### Problem to solve
Every line containing the word "Click" must be pulled from the records.

### Extracted records
╭──

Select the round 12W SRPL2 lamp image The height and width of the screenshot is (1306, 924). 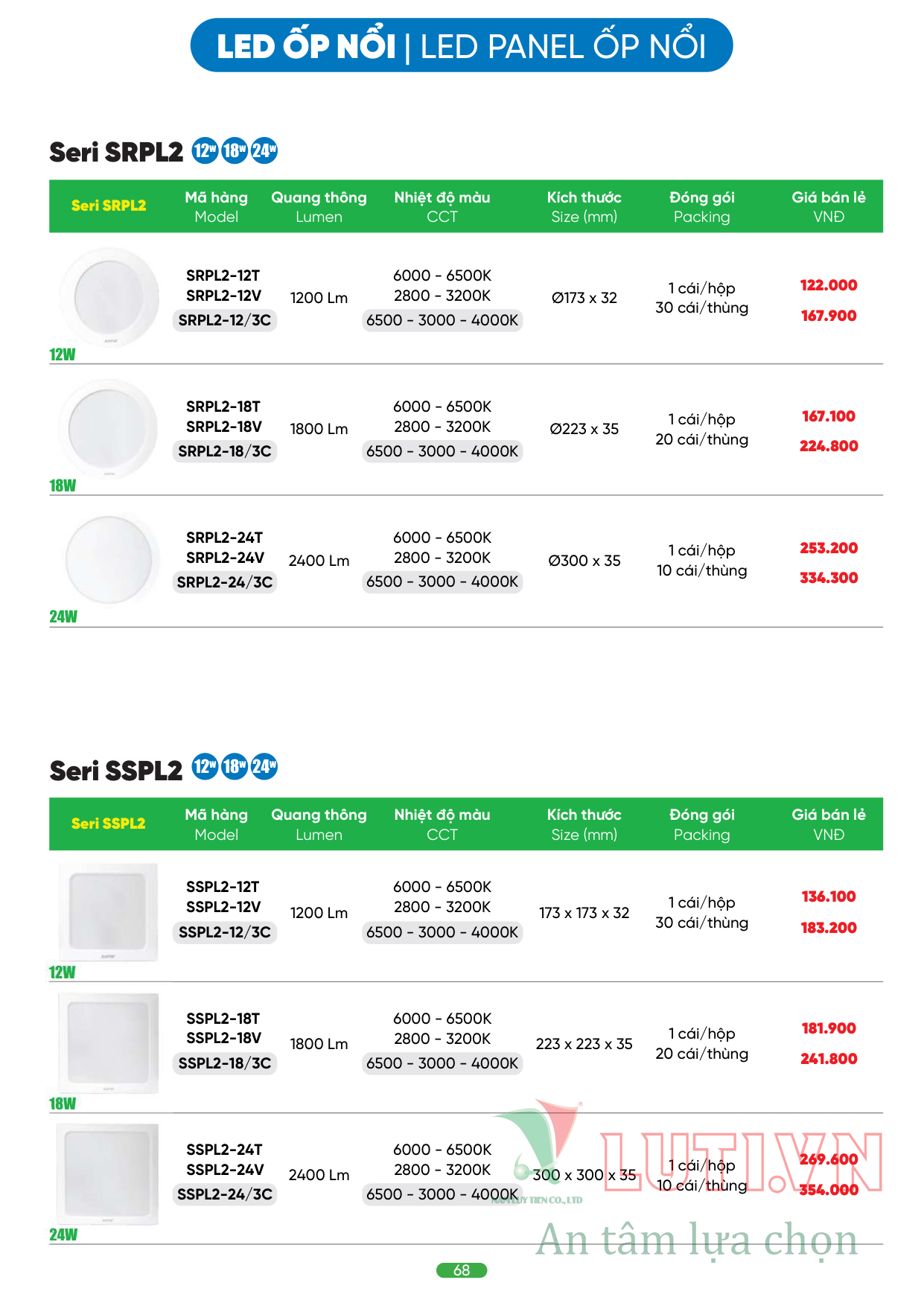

╰──
╭──

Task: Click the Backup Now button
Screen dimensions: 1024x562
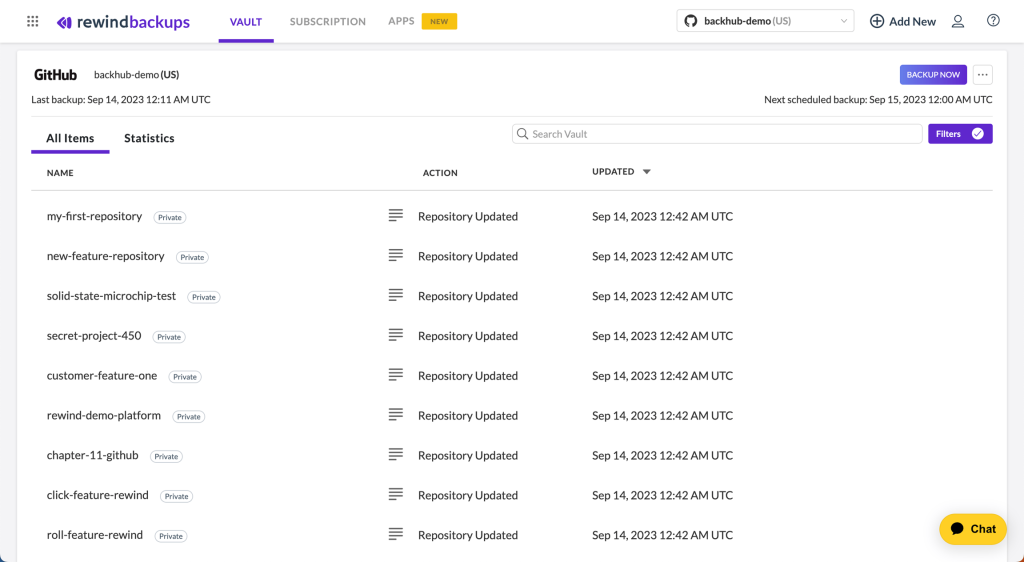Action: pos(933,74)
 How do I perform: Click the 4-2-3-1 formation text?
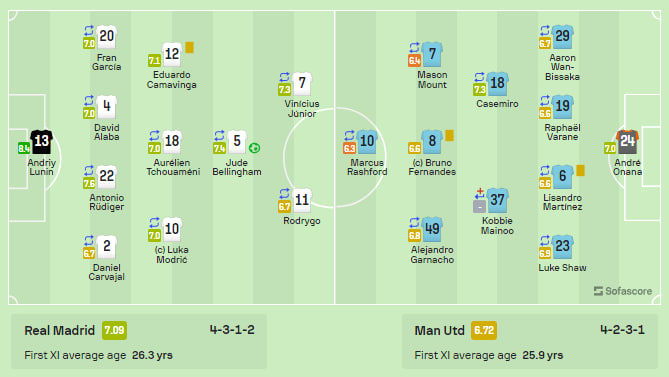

╰──

### Your response
Task: Click the Backup Now button
 How do I perform: Click the 4-2-3-1 formation text?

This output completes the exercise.